For each (destination, table) pair the dispatcher tracks a high-water-mark (updatedAt, id) cursor. The dispatcher batches rows in fixed time windows (default 15 min), encodes per-table schema, and ships to the destination.

Adapters:

• Snowflake — PUT Parquet files to an internal stage + COPY INTO.
• BigQuery — bigquery.Inserter streaming inserts for hot rows; load jobs for backfill.
• Databricks — dbsql driver; tables registered in Unity Catalog.
• Iceberg on S3 — write Parquet + commit to Iceberg catalog (Glue / Nessie).
• Parquet on S3 — partitioned by org_id / date.
• JSONL on S3 — append-only files (cheapest, dumbest).
• Postgres replica — for customers that want a logical read replica without managed warehouse.

Schema stability

Published per-table schemas in warehouse/schemas/<table>/v1.json.
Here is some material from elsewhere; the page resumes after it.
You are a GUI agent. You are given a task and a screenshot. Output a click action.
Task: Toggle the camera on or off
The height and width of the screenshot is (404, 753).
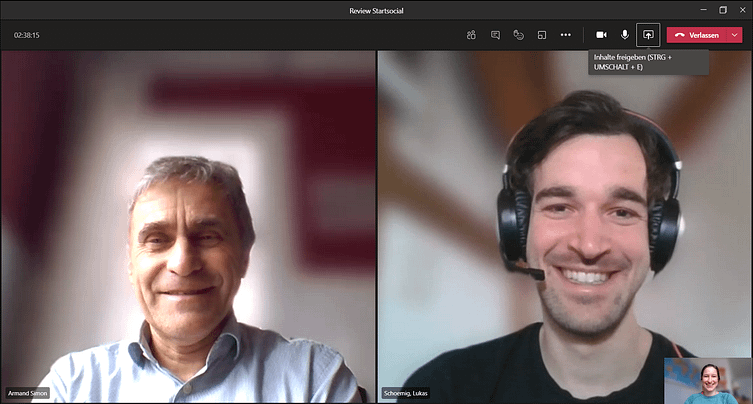601,35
Schema changes are additive between minor versions; breaking changes bump major version + run a parallel dual-write window (v1 and v2 tables) before deprecating v1.

Cold-storage tier

When a row in the hot DB ages past Organization.dataRetentionDays:

1. Verify it's been delivered to at least one WarehouseDestination (or marked "no destination configured" via explicit operator override).
2. Insert a tombstone with id + delivered_to into a cold_storage_archive audit table.
3. Drop the hot row.

This bounds Postgres growth without losing any data the customer can prove they have in their warehouse.

Phasing

Phase	Scope
P1	Schema; dispatcher worker; JSONL-on-S3 + Parquet-on-S3 adapters (simplest path); per-table watermark CDC for FINDINGS, EVENTS, AUDIT_LOG; /admin/warehouse CRUD UI
P2	Snowflake + BigQuery adapters; backfill tooling; schema v1 publication
P3	Databricks + Iceberg + Postgres replica adapters; remaining tables (rule runs, workflow deliveries, OAuth grants, baselines)
P4	Cold-storage tier wired to retention policy; tombstoning + recall path; analyst-facing example notebooks in warehouse/notebooks/

Open questions

• How to handle late-arriving updates after watermark advances — re-emit + idempotent merges in the warehouse, or freeze the analytical surface at delivery time?
• Per-table or per-destination delivery cadence — make it operator-tunable.
• Cold-storage tombstone — is "we deleted this and you have it in your warehouse" enough for SOC 2, or do we need to keep the tombstone for the audit window?

References

• Reuses: SiemDelivery durable-outbox pattern wholesale; tokenKeyVersion for credential rotation; existing JSONL SIEM destination as the v1 file shape.
• Adjacent: Handle disallowed CORS origins explicitly #5 evidence packs read from the same archived data; Per-tenant BYOK, data residency & WORM audit log #53 BYOK lets customers root their warehouse credentials in their own KMS.
• Independent of all other tier-4-through-tier-7 items.

[dcoln25-writer]

Existing coverage audit

This issue is mostly a port of the SIEM dispatcher pattern to a new transport class — almost every primitive already exists:

• internal/siemdispatcher/ + workers/siem-dispatcher.ts are the template for WarehouseDelivery. Durable outbox, lease-based dispatch, retry/backoff, dead-letter — all already battle-tested. The new dispatcher is a sibling worker with a different envelope shape and batch cadence.
• SiemDelivery schema is the structural blueprint for WarehouseDelivery (status, attempts, leaseOwner, leaseExpiresAt, lastError, nextAttemptAt, watermarks).
• JSONL file destination in the SIEM stack is the simplest reusable v1 export target — the proposed JSONL_S3 adapter is literally that destination with an S3 sink replacing the local file.
• tokenKeyVersion envelope encryption pattern (used by SiemDestination) is reused verbatim for WarehouseDestination.encryptedCredentials — no new crypto code.
• TenantAuditLog already gives us a tested archival pattern that the cold-storage tier mirrors.
• Watermark-based CDC has a precedent in the ingestion-job watermark logic (IngestionJob.lastSyncCursor) — same shape, different table.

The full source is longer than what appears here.